A los niños se les lleva a granjas-escuela para que vean donde crecen las berenjenas y de dónde sale la leche, que no es de un grifo. Para que comprueben que un pollo no es hermano de la vaca y otras lindezas por el estilo. Parece que la vida urbanita desconecta de todo eso y la conexión, previo pago, es imprescindible para saber lo que somos. O lo que son aquéllos que no distinguen un olivo de un algarrobo. Parece que con los adultos empieza a ocurrir lo mismo y la necesidad de sentirse hippy y rural es una necesidad de primer orden. ¿Cuándo empezó todo esto?
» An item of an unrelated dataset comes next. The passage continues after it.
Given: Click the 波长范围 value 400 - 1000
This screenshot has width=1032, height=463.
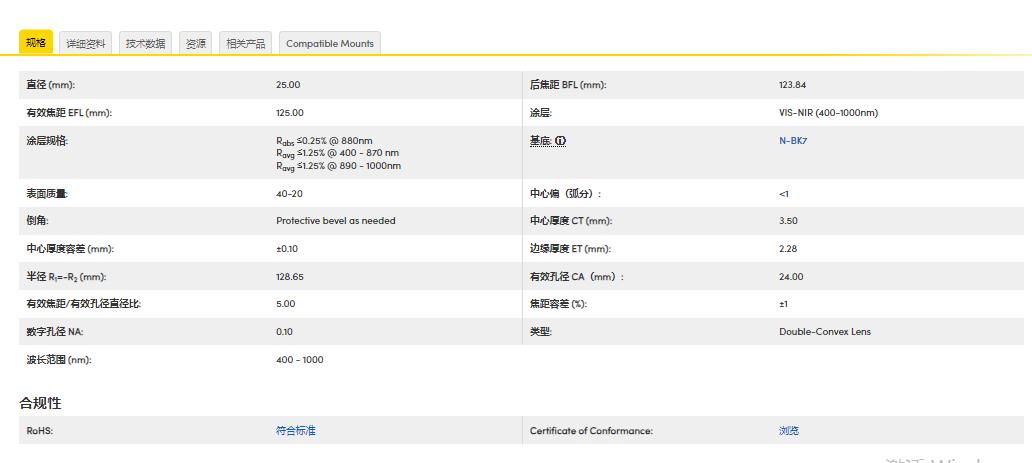Looking at the screenshot, I should 299,360.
Tengo la sospecha que fue con el diseño de los 80/90 –aquel famoso ‘¿estudias o diseñas?’– y los colorines del parchís en los útiles de cocina, vestidos, muebles y donde hiciera falta. Se confundió la sensación de bienestar con un proceso de infantilización estética que contenía verdaderas cargas de profundidad sin sospecharlo siquiera. Después de entrar en la Comunidad Europea nos dio el arrebato de entrar en la comunidad Play-móbil. El llamado pensamiento débil y el aluvión relativista habían sembrado el camino. Como lo habían hecho las guitarras y las cortinas de la sala sustituyendo al órgano y a las casullas tradicionales. Imagine, de John Lennon, es una canción muy bonita –lo digo así para estar a la altura– pero no la más adecuada, me temo, como música de fondo a la hora de la comunión. Después llegaron los pisos en forma de chiqui-park, las plazas duras y las iglesias vacías.
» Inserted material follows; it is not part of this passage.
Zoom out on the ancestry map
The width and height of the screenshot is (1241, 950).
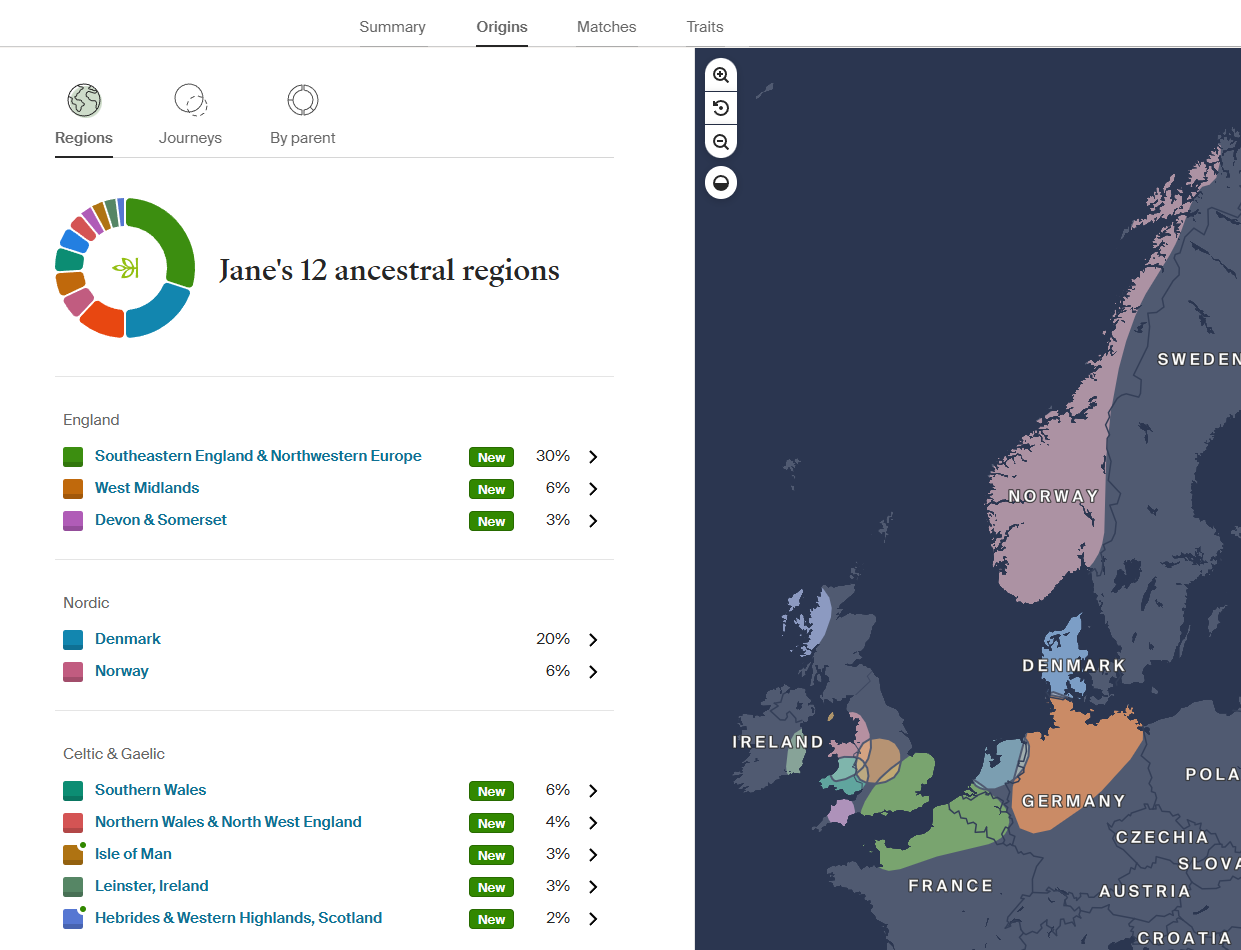[x=721, y=142]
Hace unas semanas leí otra publicidad –una vieja manía: leer hasta los prospectos farmacéuticos– que aseguraba que su programa de vacaciones estaba ideado para crear nuestros recuerdos. Eso decía: ‘creamos sus recuerdos’. Y se quedaban tan frescos. ¿Un mundo feliz, de Huxley? ¿Quién les ha dado atribuciones para crear los recuerdos de nadie? ¿De dónde sale la fiebre de tratar a la sociedad como si estuviera formada por niños estultos, necesitados además de recuerdos que no tienen? En esto la pandemia ha contribuido de lo lindo. Vamos a dar miedo: todos asustados. Vamos a encerrarnos en casa: todos encerrados. Vamos a enmascararnos: todos enmascarados. Vamos a aplaudir a las 20:00 horas: todos a aplaudir. Vamos a no tocarnos siquiera: todos intactos, mirándonos como si viviéramos en una cashba tomada por los fundamentalistas. Vamos a vacunarnos: todos vacunados. Vamos a no reunirnos: cada uno en su casa. Vamos a ser seis en casa: pues media docena y ni uno más. En fin. ¿Qué hacer?, decía Lenin (y vade retro). Por supuesto no tengo ni idea. Ninguno de nosotros sabe lo que hubiera hecho ante la peste, de tener que decidir lo que habían de hacer los demás. Pero ¿estamos seguros de que la enfermedad ha de ser otro eslabón de la cadena que nos vuelva más imbéciles de lo que ya somos por naturaleza? No ser, sino jugar a ser: este parece el destino. Alguien piensa en crear nuestros recuerdos y otros nos invitan a ser hippies y rurales durante una semana, mientras saludamos a los millonarios en sus yates. Todo un excitante programa.